Adam Walsh Reauthorization Act of 2017
(Sec. 2) This bill amends the Sex Offender Registration and Notification Act to reauthorize through FY2022 the Sex Offender Management Assistance program.
(Sec. 3) The bill reauthorizes through FY2022 the activities of the U.S. Marshals Service to locate and apprehend sex offenders who violate sex offender registration requirements.
(Sec. 4) It reduces from 25 years to 15 years the required registration period for certain juvenile delinquent sex offenders who maintain a clean record.
(Sec. 5) It allows a state, Indian tribe, or territory to exempt from disclosure on a public website information about juvenile delinquent sex offenders.
(Sec. 6) The bill specifies how to calculate the allocation of Byrne Memorial Justice Assistance Grant (JAG) program funds for local governments after a state's JAG funds are reduced for failure to comply with sex offender registration and notification standards.
(Sec. 7) It amends the Adam Walsh Child Protection and Safety Act of 2006 to require the Department of Justice (DOJ) to include additional data in its annual report on the enforcement of sex offender registration requirements.
(Sec. 8) The bill amends the federal criminal code to broaden the duties of probation and pretrial services officers to include, when directed by a court, supervision of a sex offender conditionally released from civil commitment subject to court-ordered compliance with a prescribed regimen of medical, psychiatric, or psychological treatment.
(Sec. 9) It extends the statute of limitations for a minor victim of a federal sex offense to file a civil action to 10 years (currently, 3 years) from the date such individual reaches age 18.
(Sec. 10) It authorizes DOJ to provide technical assistance to tribal governments to promote access to federal criminal information databases.

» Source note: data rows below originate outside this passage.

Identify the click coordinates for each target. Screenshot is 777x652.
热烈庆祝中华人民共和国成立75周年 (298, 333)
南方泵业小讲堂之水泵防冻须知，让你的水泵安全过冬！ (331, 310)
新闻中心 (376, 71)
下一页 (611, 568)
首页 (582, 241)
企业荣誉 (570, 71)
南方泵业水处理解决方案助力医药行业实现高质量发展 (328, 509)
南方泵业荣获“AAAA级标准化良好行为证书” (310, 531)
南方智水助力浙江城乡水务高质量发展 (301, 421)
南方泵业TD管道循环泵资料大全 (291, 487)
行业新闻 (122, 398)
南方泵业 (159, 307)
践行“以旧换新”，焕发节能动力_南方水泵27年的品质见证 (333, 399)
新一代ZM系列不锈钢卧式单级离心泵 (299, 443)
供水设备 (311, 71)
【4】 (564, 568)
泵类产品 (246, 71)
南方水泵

DOJ's Working Capital Fund may be reimbursed by federally recognized tribes for such technical assistance.
(Sec. 11) The bill allows a state, Indian tribe, or territory to establish an alternative method for a registered sex offender to comply with the in-person verification requirement. DOJ must approve an alternative verification method before it is implemented. (Sec. 12) It limits the aggravated sex abuse offenses that trigger sex offender registration requirements for a juvenile at least 14 years old who is adjudicated delinquent for a comparable or more severe sex offense. (Sec. 13) The National Institute of Justice must report to Congress on the public safety impact, recidivism, and collateral consequences of long-term registration of juvenile sex offenders.